Rewrite the passage on non-GAAP financial measures from "Adjusted Tangible Book" up to and including "redeemed/tendered, as applicable for respective periods.", replacing "conservative" with "cautious".

# Reading passage

>>

Adjusted Tangible Book Value per Share (Adjusted TBVPS) is a non-GAAP financial measure that reflects the book value of equity attributable to shareholders even if Core OID balance were accelerated immediately through the financial statements. As a result, management believes Adjusted TBVPS provides the reader with an assessment of value that is more conservative than GAAP common shareholders equity per share. Adjusted TBVPS generally adjusts common equity for: (1) goodwill and identifiable intangibles, net of DTLs, and (2) tax-effected Core OID balance to reduce tangible common equity in the event the corresponding discounted bonds are redeemed/tendered, as applicable for respective periods.
Core Net Income Attributable to Common Shareholders is a non-GAAP financial measure that serves as the numerator in the calculations of Adjusted EPS and Core ROTCE and that, like those measures, is believed by management to help the reader better understand the operating performance of the core businesses and their ability to generate earnings. Core Net Income Attributable to Common Shareholders adjusts GAAP net income attributable to common shareholders for discontinued operations net of tax, tax-effected Core OID expense, tax-effected repositioning and other primarily related to the extinguishment of high-cost legacy debt and strategic activities and significant other, preferred stock capital actions, significant discrete tax items and tax-effected changes in equity investments measured at fair value, as applicable for respective periods. See Reconciliation to GAAP on page 6 for calculation methodology and details.
Core Original Issue Discount (Core OID) Amortization Expense is a non-GAAP financial measure for OID, and is believed by management to help the reader better understand the activity removed from: Core pre-tax income (loss), Core net income (loss) attributable to common shareholders, Adjusted EPS, Core ROTCE, Adjusted efficiency ratio, Adjusted total net revenue, and Net financing revenue (excluding Core OID). Core OID is primarily related to bond exchange OID which excludes international operations and future issuances. See page 7 for calculation methodology and details.
Core Outstanding Original Issue Discount Balance (Core OID balance) is a non-GAAP financial measure for outstanding OID and is believed by management to help the reader better understand the balance removed from Core ROTCE and Adjusted TBVPS. Core OID balance is primarily related to bond exchange OID which excludes international operations and future issuances. See page 7 for calculation methodology and details.

<<

# Data provided
>>

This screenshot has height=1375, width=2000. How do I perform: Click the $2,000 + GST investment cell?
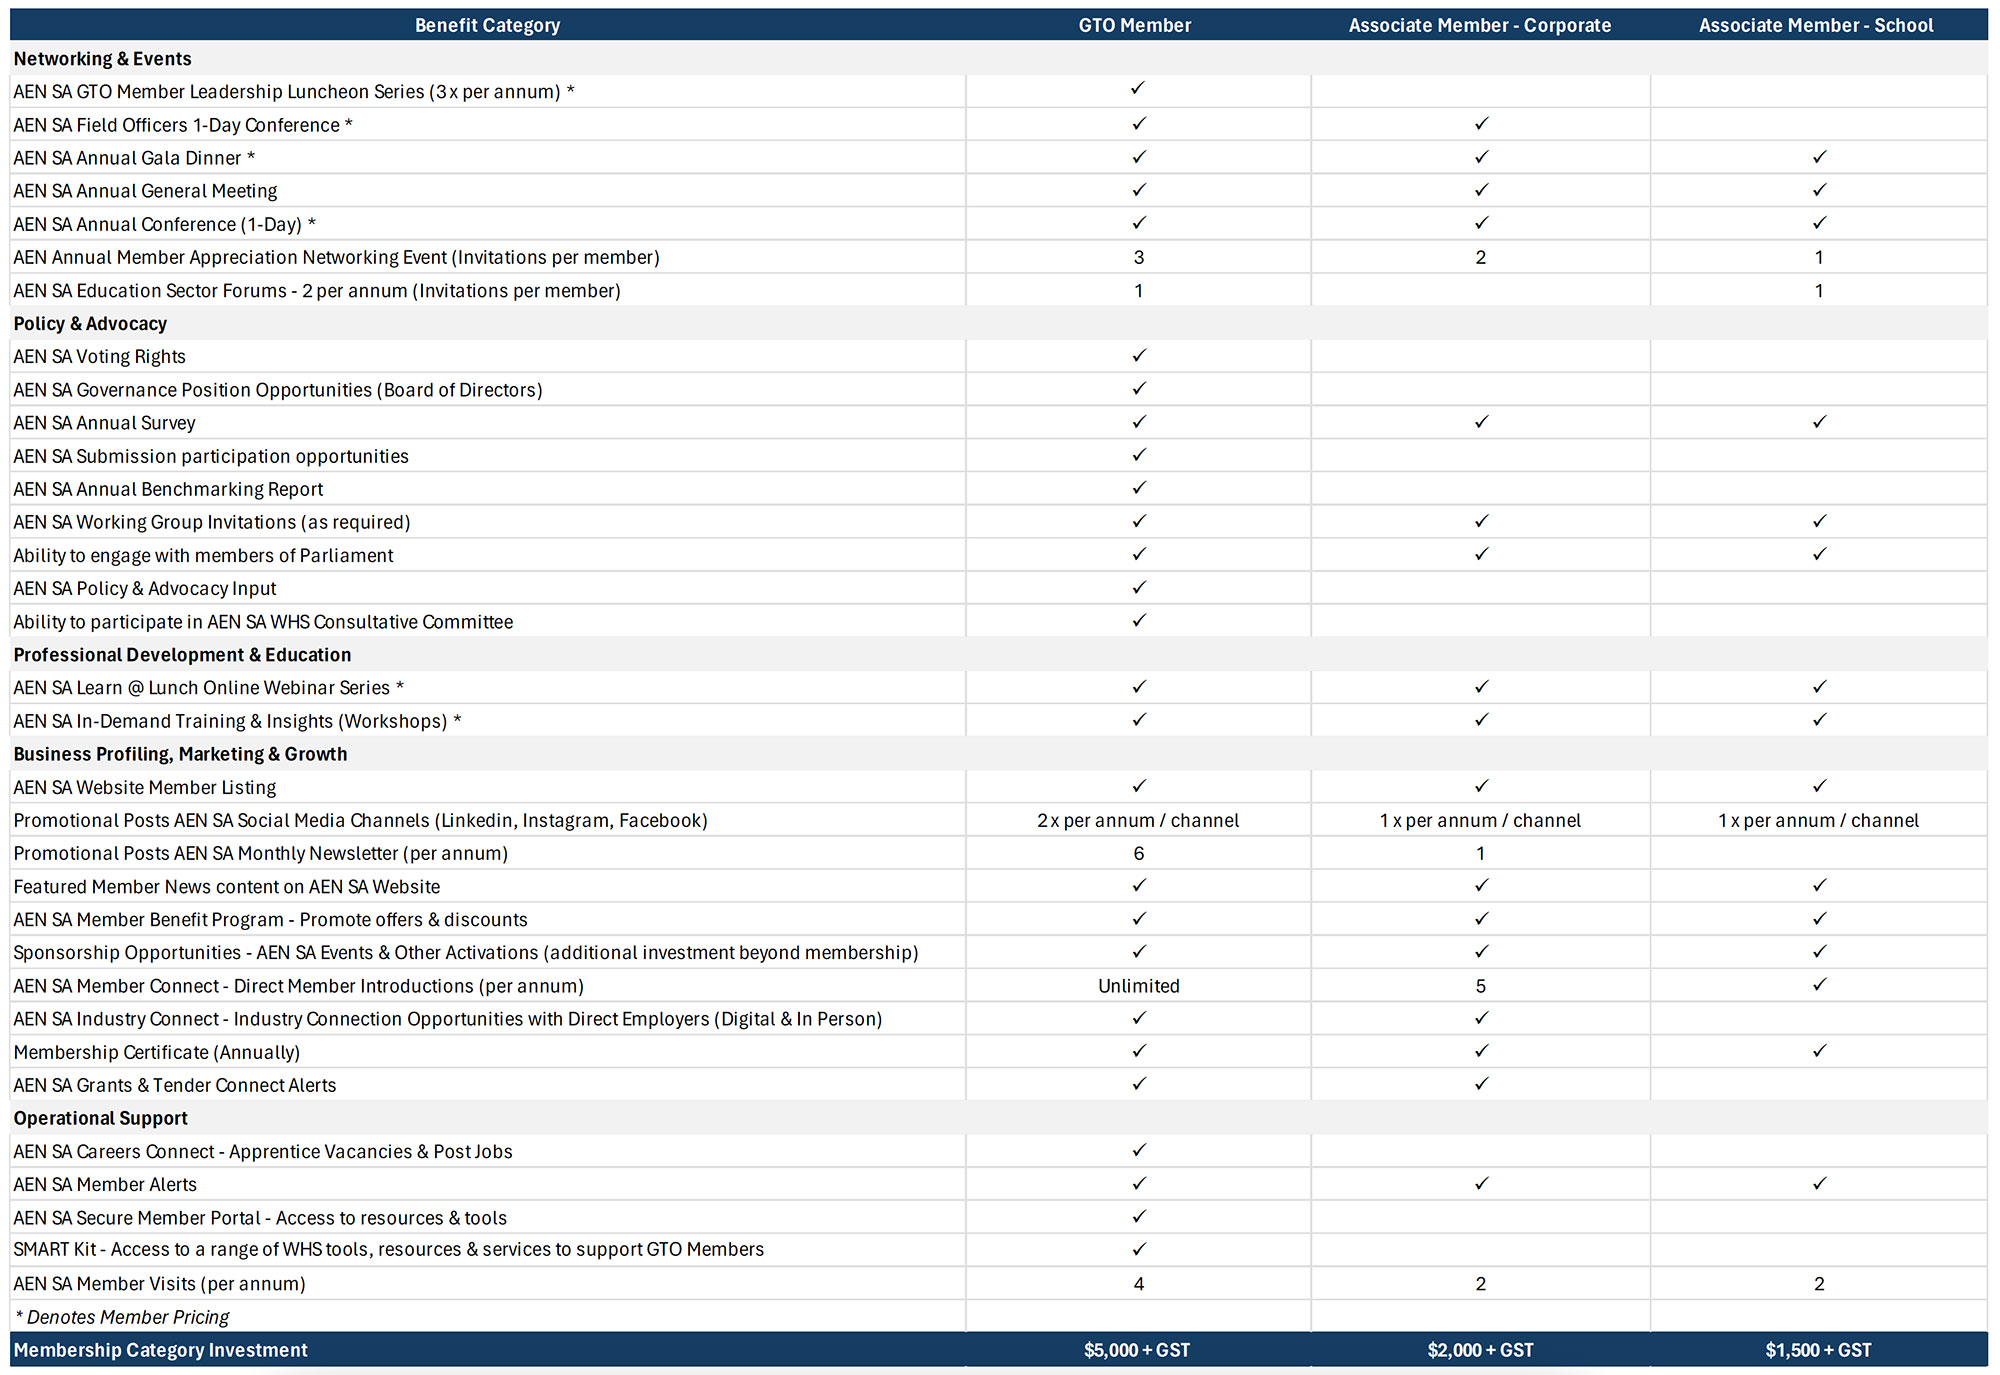point(1480,1350)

<<

# Response
Adjusted Tangible Book Value per Share (Adjusted TBVPS) is a non-GAAP financial measure that reflects the book value of equity attributable to shareholders even if Core OID balance were accelerated immediately through the financial statements. As a result, management believes Adjusted TBVPS provides the reader with an assessment of value that is more cautious than GAAP common shareholders equity per share. Adjusted TBVPS generally adjusts common equity for: (1) goodwill and identifiable intangibles, net of DTLs, and (2) tax-effected Core OID balance to reduce tangible common equity in the event the corresponding discounted bonds are redeemed/tendered, as applicable for respective periods.